Ambos não conseguem lidar com a separação. Sofia, sofrendo pela necessidade de separar as fotos do passado, uma metáfora para suas dificuldades em lidar com a morte. Rímini tentando deixar o passado onde deve estar se afastando subitamente de Sofia e refugiando-se no cigarro, na cocaína e, principalmente, em outras mulheres.

Impulsiva e insegura, Vera encerra tragicamente sua história com Rímini após um beijo de Sofia que ele tentou evitar. Mas neste instante, já surgira a paixão por Carmen (Ana Celentano), tradutora como ele, bonita, inteligente e que lhe dará um filho. A mulher perfeita para um homem que ainda sente falta de algo.

As dores, os conflitos internos e a relação mal resolvida causam um bloqueio que o faz esquecer as línguas que traduz. Mas Sofia teima em reaparecer como um fantasma.

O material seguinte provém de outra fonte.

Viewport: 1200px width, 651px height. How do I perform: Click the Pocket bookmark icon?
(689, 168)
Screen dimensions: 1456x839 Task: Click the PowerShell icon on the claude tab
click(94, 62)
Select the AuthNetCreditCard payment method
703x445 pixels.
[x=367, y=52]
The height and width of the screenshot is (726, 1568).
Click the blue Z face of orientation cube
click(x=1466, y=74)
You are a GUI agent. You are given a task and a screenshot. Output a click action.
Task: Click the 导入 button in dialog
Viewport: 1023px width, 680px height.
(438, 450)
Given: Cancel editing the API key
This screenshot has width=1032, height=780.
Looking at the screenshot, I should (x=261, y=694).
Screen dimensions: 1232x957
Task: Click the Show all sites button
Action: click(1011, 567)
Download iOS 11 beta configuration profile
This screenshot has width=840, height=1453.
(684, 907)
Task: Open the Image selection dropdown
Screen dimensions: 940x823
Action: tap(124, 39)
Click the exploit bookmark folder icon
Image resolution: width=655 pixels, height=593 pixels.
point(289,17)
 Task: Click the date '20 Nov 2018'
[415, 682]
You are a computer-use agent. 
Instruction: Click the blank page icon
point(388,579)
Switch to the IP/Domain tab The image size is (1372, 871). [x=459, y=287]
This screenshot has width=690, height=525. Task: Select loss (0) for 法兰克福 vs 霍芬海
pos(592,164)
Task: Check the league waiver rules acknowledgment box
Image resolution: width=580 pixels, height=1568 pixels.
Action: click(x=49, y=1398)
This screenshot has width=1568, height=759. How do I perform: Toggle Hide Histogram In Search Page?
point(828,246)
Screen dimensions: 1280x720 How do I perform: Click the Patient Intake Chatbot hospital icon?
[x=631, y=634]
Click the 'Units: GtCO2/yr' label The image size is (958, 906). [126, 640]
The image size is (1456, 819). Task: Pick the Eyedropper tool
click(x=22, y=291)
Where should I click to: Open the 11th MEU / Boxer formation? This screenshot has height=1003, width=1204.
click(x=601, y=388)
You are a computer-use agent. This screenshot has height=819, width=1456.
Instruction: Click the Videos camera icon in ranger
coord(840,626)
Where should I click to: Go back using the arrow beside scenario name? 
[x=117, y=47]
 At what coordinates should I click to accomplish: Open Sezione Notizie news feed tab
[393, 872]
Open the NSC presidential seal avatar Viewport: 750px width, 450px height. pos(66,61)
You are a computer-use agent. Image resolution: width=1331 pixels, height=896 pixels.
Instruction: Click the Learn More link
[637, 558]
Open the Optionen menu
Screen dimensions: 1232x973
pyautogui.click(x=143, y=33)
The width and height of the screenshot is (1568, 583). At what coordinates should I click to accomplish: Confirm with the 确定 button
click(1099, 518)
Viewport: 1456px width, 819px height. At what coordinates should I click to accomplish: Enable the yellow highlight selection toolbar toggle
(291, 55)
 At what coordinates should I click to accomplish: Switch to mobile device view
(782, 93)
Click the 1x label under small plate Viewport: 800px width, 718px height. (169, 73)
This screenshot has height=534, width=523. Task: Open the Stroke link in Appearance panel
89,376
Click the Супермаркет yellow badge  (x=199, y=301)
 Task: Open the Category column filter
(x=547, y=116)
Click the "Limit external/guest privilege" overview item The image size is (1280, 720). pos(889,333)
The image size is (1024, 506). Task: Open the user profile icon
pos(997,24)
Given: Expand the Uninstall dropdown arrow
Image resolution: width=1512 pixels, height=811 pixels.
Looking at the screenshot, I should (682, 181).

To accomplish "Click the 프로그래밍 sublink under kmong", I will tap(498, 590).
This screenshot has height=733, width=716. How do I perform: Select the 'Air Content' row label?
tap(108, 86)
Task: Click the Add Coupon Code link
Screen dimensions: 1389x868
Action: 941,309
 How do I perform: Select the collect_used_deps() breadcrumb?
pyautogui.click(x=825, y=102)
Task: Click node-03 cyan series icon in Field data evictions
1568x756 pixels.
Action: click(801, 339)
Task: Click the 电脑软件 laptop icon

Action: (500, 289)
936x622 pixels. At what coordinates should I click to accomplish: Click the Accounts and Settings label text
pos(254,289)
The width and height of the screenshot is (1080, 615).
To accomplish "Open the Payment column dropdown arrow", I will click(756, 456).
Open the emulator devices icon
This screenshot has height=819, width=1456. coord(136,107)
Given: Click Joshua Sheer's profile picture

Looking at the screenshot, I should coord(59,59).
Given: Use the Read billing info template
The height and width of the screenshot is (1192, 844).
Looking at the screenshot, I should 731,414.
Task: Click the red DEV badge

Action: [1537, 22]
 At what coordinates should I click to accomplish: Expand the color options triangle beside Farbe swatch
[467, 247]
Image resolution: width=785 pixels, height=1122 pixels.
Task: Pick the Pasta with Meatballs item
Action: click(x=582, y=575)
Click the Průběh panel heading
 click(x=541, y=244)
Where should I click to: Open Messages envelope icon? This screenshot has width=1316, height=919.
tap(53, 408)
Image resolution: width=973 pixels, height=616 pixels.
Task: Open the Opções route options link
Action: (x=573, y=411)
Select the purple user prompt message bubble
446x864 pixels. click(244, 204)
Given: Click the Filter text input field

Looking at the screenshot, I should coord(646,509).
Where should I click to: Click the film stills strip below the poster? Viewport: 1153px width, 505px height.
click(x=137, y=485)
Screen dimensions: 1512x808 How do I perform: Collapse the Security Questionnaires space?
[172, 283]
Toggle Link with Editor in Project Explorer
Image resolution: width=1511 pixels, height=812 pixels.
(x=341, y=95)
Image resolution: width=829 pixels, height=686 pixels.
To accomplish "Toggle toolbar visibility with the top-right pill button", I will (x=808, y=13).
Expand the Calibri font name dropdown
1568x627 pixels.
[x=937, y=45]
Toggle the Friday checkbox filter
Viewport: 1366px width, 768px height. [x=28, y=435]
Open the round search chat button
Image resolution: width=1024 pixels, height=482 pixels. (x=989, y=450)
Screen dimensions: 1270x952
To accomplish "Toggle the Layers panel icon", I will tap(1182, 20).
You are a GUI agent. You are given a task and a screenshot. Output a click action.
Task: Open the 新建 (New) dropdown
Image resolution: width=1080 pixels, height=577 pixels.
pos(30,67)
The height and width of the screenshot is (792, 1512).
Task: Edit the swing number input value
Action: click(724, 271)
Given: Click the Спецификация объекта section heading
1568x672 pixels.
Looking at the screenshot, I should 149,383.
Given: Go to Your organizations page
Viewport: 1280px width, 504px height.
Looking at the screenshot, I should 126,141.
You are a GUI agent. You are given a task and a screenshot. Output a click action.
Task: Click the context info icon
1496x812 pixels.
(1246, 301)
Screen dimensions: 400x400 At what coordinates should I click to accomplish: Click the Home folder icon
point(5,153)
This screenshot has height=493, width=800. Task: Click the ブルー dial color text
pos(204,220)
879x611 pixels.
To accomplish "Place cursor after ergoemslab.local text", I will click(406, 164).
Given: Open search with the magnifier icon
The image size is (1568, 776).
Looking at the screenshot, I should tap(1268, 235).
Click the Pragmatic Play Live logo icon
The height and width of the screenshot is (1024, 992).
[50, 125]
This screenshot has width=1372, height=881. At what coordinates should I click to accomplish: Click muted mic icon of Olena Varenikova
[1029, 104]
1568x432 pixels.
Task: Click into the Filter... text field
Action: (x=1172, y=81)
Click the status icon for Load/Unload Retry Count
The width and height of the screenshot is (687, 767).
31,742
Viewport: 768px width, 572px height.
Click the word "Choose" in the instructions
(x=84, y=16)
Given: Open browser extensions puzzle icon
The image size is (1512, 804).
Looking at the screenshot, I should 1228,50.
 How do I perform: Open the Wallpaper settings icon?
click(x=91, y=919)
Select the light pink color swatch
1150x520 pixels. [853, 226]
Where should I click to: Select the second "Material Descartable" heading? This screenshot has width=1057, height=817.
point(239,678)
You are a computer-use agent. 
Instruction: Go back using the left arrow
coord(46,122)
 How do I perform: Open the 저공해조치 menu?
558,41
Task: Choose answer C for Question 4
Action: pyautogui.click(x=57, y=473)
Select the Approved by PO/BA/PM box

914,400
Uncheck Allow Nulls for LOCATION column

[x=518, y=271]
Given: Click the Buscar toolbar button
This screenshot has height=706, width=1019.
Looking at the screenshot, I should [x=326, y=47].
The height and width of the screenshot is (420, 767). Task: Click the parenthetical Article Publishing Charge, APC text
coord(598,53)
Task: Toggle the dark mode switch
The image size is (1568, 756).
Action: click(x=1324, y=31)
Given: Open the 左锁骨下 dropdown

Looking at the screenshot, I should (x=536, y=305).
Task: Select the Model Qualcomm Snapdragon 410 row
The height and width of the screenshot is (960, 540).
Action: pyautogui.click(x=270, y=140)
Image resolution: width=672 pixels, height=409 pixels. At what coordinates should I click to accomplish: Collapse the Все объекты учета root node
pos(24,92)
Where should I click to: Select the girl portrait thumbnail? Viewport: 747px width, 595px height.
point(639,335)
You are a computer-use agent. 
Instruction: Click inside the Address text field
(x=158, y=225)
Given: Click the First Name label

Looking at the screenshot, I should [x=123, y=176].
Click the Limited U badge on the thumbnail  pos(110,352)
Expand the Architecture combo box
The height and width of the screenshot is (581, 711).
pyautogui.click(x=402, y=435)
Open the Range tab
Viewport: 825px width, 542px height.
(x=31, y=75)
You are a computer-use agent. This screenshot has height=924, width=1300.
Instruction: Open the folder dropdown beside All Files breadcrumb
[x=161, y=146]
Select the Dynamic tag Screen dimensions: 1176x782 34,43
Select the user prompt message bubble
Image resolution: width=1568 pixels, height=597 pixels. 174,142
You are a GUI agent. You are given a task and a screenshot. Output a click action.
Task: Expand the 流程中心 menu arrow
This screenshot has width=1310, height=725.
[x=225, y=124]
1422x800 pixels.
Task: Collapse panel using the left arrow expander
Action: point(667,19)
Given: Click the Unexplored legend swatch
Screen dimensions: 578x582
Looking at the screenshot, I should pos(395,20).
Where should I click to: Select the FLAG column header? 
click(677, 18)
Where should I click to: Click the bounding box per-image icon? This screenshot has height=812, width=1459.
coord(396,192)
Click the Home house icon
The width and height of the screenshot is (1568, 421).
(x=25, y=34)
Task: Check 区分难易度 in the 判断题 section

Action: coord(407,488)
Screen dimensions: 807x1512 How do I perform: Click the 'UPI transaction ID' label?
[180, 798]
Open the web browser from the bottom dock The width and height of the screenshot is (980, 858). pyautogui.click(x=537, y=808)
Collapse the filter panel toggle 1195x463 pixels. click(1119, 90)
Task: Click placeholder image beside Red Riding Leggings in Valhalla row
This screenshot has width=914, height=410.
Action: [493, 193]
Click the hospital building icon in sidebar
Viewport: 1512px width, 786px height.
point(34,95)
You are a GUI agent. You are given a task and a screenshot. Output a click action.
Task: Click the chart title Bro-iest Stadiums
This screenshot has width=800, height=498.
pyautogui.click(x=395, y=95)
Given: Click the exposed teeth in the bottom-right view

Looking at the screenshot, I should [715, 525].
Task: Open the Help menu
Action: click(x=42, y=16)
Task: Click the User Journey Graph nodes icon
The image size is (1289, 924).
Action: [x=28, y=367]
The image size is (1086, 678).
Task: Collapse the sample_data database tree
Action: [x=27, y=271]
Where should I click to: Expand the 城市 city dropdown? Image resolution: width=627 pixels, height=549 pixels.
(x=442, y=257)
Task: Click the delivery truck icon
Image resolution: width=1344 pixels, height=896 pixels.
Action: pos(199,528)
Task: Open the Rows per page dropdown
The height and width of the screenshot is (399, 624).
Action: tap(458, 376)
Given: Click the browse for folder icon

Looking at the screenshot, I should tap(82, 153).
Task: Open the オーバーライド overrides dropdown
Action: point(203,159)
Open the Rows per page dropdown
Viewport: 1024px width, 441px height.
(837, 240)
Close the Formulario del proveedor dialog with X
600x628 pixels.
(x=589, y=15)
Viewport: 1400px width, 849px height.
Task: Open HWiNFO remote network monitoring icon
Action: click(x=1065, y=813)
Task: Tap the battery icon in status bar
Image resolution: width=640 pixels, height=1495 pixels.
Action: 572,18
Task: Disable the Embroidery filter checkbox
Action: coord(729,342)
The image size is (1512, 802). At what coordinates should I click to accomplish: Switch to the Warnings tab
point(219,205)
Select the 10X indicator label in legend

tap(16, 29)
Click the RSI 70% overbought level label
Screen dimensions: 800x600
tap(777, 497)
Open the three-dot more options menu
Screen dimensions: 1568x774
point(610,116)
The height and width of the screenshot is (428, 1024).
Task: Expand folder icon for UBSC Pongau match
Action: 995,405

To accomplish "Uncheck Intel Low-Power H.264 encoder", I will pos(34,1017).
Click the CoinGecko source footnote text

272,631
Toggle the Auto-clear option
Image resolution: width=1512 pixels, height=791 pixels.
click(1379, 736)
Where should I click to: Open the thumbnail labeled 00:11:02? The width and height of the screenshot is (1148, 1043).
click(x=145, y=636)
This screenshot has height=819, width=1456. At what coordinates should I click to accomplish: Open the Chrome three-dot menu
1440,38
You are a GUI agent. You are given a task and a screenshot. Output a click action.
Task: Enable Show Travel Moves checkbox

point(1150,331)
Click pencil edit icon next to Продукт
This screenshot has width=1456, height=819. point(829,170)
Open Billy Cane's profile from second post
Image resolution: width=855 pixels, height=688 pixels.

Mais do que isso, ela se torna um karma que o joga no abismo mais uma vez.

Sofia precisa que Rímini cumpra o que acha ser seu destino. Por isso o destrói a cada vez que ele tenta se reerguer. Na última vez que o tira da sarjeta, Rímini se rende e volta para ela. Só para resolver pendências passadas.

“O Passado” é um drama sobre escolhas e maneiras de seguir em frente após uma dor profunda. Na câmera de Babenco, o olhar, as minúcias da face e o silêncio são valorizados como diálogos do roteiro. E nisso ele tem como aliado o excelente ator que é Gael García Bernal.

O versátil Gael, que já foi um padre que se apaixona e engravida uma jovem em “O Crime do Padre Amaro” (2002), de Carlos Carrera, um homossexual em “A má educação” (2004), de Almodóvar, e o jovem revolucionário Ernesto Che Guevara em “Diários de Motocicleta” (2004), de Walter Salles, dá a Rímini uma alma vazia, perdida em futilidades ao mesmo tempo em que sente a angústia de encontrar uma saída.

Sem dúvida é um de seus melhores trabalhos e “O Passado” é um de seus melhores filmes. Uma película densamente maravilhosa de apreciar graças à confluência de talentos nela mostrada.